++++ Material shown ++++
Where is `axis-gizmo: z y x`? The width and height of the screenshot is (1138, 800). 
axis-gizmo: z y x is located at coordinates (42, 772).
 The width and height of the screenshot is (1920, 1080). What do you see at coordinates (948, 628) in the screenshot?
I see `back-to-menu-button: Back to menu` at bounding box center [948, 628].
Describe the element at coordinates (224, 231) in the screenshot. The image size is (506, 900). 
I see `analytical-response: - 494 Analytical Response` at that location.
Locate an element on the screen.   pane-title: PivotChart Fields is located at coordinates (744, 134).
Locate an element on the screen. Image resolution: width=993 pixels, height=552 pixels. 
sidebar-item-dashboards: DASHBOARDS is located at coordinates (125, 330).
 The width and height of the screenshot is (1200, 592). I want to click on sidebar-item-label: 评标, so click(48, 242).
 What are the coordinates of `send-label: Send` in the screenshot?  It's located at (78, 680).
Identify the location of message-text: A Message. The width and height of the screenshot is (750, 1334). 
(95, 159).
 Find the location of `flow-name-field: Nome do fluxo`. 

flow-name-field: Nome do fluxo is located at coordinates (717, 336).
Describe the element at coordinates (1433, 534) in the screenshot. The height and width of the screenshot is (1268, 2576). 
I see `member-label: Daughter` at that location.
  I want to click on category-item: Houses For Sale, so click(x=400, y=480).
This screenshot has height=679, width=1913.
++++
Turn the items starting at the line containing "Find the location" and ending at the last line of the items into a JSON list of strings, with one string per line and blank lines omitted.

[
  " Find the location of `flow-name-field: Nome do fluxo`. ",
  "flow-name-field: Nome do fluxo is located at coordinates (717, 336).",
  "Describe the element at coordinates (1433, 534) in the screenshot. The height and width of the screenshot is (1268, 2576). ",
  "I see `member-label: Daughter` at that location.",
  "  I want to click on category-item: Houses For Sale, so click(x=400, y=480).",
  "This screenshot has height=679, width=1913."
]